Goal of the exercise — The reply must be the number of lines in the following material that include the word "height", and nothing more.

Records shown —
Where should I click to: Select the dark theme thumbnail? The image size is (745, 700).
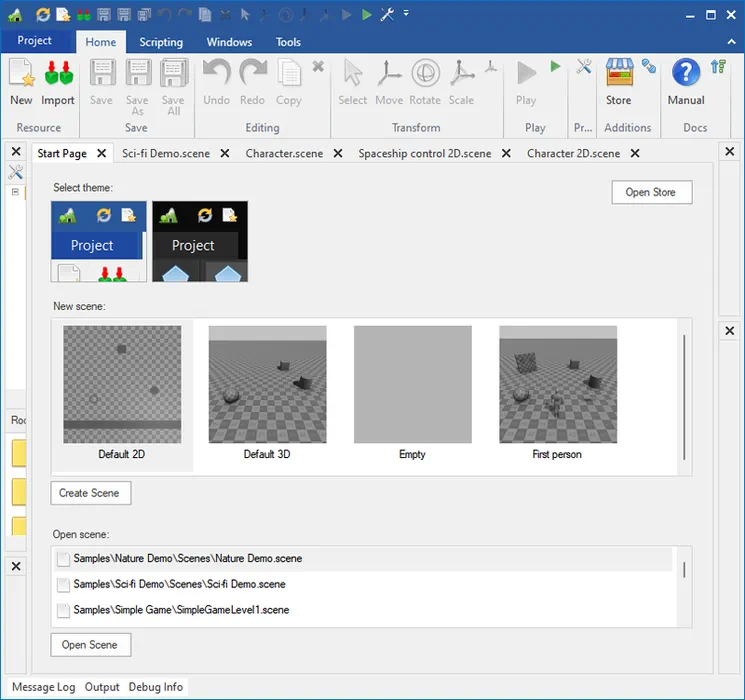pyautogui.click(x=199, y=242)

* * *

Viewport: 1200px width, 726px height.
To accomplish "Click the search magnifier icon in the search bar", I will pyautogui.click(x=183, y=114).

...

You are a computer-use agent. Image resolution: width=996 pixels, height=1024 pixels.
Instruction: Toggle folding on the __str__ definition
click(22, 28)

Result of this exercise — 2